═══ EXCERPT PROVIDED ═══

Large scale testing

Review of classical hypothesis testing

One of the most basic and useful statistical procedures is the comparison of two population means based on samples of data from the two populations. Formally, imagine that we have populations with means $\mu_1$ and $\mu_2$, respectively, and we are interested in assessing whether $\mu_1 = \mu_2$.

Let $x_1, \ldots, x_m$ and $y_1, \ldots, y_n$ denote the (iid) data from the two populations, respectively, and let $\bar{x}$ and $\bar{y}$ be their sample means. A natural starting point is the difference of sample means $\bar{x} - \bar{y}$ which is an estimate of $\mu_1 - \mu_2$.

Since the data can be on any scale, the value of $\bar{x} - \bar{y}$ does not directly tell us much about the statistical evidence for or against the null hypothesis $\mu_1 = \mu_2$. We need to standardize this quantity somehow.

The variance of $\bar{x} - \bar{y}$ is $\sigma_1^2 / n_1 + \sigma_2^2 / n_2$, where $\sigma_1^2$ and $\sigma_2^2$ are the variances of the two populations and $n_1$ and $n_2$ are the two sample sizes. Thus we can form the Z-score $(\bar{x} - \bar{y}) / \sqrt{\sigma_1^2 / n_1 + \sigma_2^2 / n_2}$.

In practice, we do not know $\sigma_1^2$ and $\sigma_2^2$ (they are nuisance parameters), so the Z-score that we actually use is $(\bar{x} - \bar{y}) / \sqrt{\hat{\sigma}_1^2 / n_1 + \hat{\sigma}_2^2 / n_2}$.

A Z-score should behave like a standard normal random variable when the null hypothesis is true. Thus any observed Z-score values that fall far enough in the tails of the standard normal distribution don't fit the null hypothesis very well, and therefore might actually come from a population in which the null hypothesis is not true.

═══ EXTRACTED DATA ═══

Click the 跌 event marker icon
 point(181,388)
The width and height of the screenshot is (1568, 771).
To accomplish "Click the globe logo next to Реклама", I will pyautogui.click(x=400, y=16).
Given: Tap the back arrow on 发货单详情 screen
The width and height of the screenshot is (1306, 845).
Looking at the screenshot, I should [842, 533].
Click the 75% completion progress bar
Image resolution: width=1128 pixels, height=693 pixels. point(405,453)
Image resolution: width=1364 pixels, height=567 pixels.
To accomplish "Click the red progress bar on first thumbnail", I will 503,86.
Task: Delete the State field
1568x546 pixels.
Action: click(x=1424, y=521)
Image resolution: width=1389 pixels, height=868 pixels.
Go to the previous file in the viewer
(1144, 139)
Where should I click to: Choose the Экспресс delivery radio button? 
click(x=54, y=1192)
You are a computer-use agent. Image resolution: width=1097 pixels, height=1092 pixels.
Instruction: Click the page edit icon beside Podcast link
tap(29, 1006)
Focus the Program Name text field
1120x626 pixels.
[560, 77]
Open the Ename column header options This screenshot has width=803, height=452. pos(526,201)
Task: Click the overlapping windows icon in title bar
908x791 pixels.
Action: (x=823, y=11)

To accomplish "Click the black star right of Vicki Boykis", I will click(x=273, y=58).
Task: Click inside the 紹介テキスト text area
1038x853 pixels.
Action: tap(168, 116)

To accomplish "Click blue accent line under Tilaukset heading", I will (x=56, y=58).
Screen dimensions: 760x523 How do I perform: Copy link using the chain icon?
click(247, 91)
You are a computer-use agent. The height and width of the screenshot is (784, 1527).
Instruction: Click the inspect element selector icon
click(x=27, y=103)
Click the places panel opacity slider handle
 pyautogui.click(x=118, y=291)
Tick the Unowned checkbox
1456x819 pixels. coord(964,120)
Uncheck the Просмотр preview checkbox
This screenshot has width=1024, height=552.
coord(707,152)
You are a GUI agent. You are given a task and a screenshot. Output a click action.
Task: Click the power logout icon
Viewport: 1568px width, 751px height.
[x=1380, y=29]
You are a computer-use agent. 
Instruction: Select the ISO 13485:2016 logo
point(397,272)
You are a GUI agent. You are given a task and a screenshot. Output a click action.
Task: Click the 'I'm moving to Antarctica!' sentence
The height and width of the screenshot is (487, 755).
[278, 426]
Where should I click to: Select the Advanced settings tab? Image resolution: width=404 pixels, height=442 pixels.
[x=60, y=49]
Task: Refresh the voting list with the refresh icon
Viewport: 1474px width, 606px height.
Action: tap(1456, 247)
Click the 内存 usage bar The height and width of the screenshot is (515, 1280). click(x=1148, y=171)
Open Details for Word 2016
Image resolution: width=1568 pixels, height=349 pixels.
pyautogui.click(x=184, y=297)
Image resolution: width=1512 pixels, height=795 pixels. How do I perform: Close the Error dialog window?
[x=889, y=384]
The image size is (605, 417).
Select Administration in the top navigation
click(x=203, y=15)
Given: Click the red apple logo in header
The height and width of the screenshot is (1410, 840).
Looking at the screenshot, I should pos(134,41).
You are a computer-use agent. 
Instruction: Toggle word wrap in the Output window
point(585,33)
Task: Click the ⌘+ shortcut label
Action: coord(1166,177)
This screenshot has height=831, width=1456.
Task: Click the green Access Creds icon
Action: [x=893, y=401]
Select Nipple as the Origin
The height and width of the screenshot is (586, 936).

═══

# [EXERCISE TASKS]
1. Answer these from the hypothesis testing passage, one line each:
(a) What quantity does the difference of sample means estimate?
(b) Why does the Z-score used in practice rely on estimated variances?
(c) How should a Z-score behave when the null hypothesis is true?
2. Reproduce the hypothesis testing passage word for word, everything from "Let $x_1, \ldots, x_m$" down to "this quantity somehow.".
3. Summarize the hypothesis testing passage in two sentences.

# [SOLUTIONS BY TASK]
1.
(a) The difference of the population means, μ1 − μ2.
(b) The population variances σ1² and σ2² are not known; they are nuisance parameters.
(c) It should behave like a standard normal random variable.

2.
Let $x_1, \ldots, x_m$ and $y_1, \ldots, y_n$ denote the (iid) data from the two populations, respectively, and let $\bar{x}$ and $\bar{y}$ be their sample means. A natural starting point is the difference of sample means $\bar{x} - \bar{y}$ which is an estimate of $\mu_1 - \mu_2$.

Since the data can be on any scale, the value of $\bar{x} - \bar{y}$ does not directly tell us much about the statistical evidence for or against the null hypothesis $\mu_1 = \mu_2$. We need to standardize this quantity somehow.

3. To compare two population means, the difference of sample means is standardized into a Z-score by dividing it by the square root of its variance, with estimated variances used in practice because the true ones are unknown. When the null hypothesis is true, the Z-score should behave like a standard normal variable, so values far in its tails do not fit the null hypothesis well.